I am plotting box-plots of the accuracy scores of resamples of yearly models trained with caret
.
The models are named by the years they refer to: 2000, 2001, 2002, ..., 2010.
I want the models to appear in the box-plots with ascending order based on the year i.e. name of the model.
The summary of resamples based on the below code
fit.year.res <- resamples(fit.year)
summary(fit.year.res)
looks like this:
But then, the different yearly models in the box plot are not sorted:
scales <- list(x=list(relation="free"), y=list(relation="free"))
bwplot(fit.year.res, scales=scales)
I have tried converting the models element of resamples fit.year.res$models
to factor from character, but it didn't make nay difference.
I am not aware of an easy solution using bwplot
method from caret package. Perhaps there is one but my lattice skills are lacking. I recommend plotting the boxplots manually using ggplot2. This way you will have much better control over the final plot.
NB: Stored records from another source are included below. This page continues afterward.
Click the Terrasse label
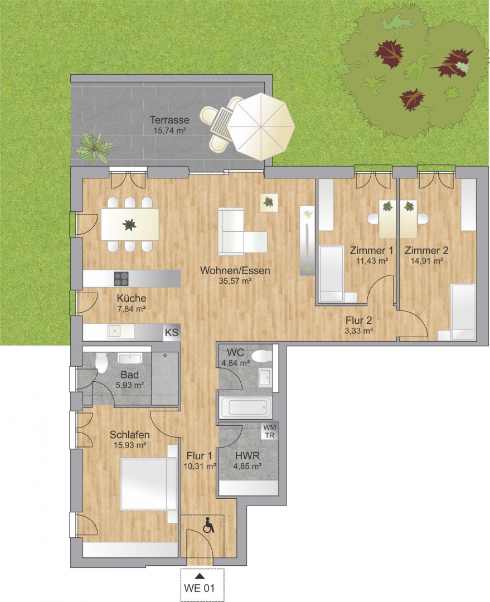tap(169, 120)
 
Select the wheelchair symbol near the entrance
tap(209, 526)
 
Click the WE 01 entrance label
tap(202, 588)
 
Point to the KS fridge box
tap(171, 333)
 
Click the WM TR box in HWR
tap(269, 431)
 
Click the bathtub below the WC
tap(245, 408)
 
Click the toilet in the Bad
tap(101, 363)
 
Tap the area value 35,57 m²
tap(236, 281)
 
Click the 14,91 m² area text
tap(426, 260)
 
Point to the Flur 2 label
tap(358, 321)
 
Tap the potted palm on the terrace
tap(95, 147)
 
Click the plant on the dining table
tap(130, 225)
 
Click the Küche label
tap(132, 298)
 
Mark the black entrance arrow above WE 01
tap(201, 576)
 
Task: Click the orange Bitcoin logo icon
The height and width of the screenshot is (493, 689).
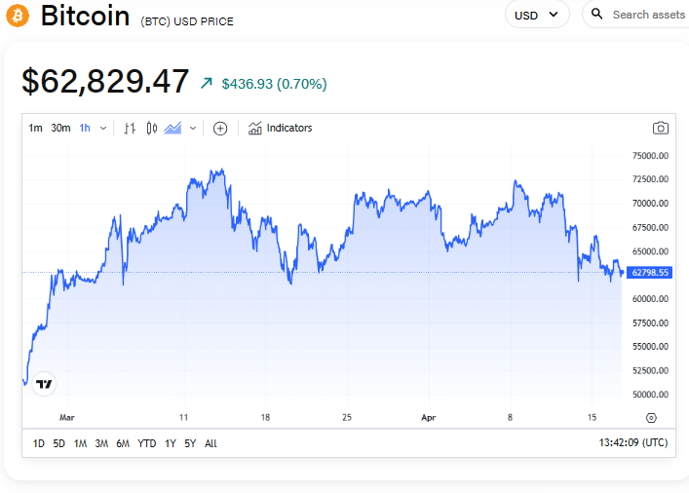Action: (x=18, y=17)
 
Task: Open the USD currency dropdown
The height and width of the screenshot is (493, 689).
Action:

Since you did not post an example with data I will use one of the examples from ?caret:::bwplot.resamples
library(caret)
library(party)
library(RWeka)
load(url("http://topepo.github.io/caret/exampleModels.RData"))
resamps <- resamples(list(CART = rpartFit,
CondInfTree = ctreeFit,
MARS = earthFit))
bwplot(resamps,
metric = "RMSE")
produces:
To make the plot manually using ggplot you will need some data manipulation:
library(tidyverse)
resamps$values %>% #extract the values
select(1, ends_with("RMSE")) %>% #select the first column and all columns with a name ending with "RMSE"
gather(model, RMSE, -1) %>% #convert to long table
mutate(model = sub("~RMSE", "", model)) %>% #leave just the model names
ggplot()+ #call ggplot
geom_boxplot(aes(x = RMSE, y = model)) -> p1 #and plot the box plot
p1
To set a specific order on the y axis:
p1 +
scale_y_discrete(limits = c("MARS", "CART", "CondInfTree"))
If you prefer lattice
library(lattice)
resamps$values %>%
select(1, ends_with("RMSE")) %>%
gather(model, RMSE, -1) %>%
mutate(model = sub("~RMSE", "", model)) %>%
{bwplot(model ~ RMSE, data = .)}
to change the order change the levels of model (this approach also works with ggplot2):
resamps$values %>%
select(1, ends_with("RMSE")) %>%
gather(model, RMSE, -1) %>%
mutate(model = sub("~RMSE", "", model),
model = factor(model, levels = c("MARS", "CART", "CondInfTree"))) %>%
{bwplot(model ~ RMSE, data = .)}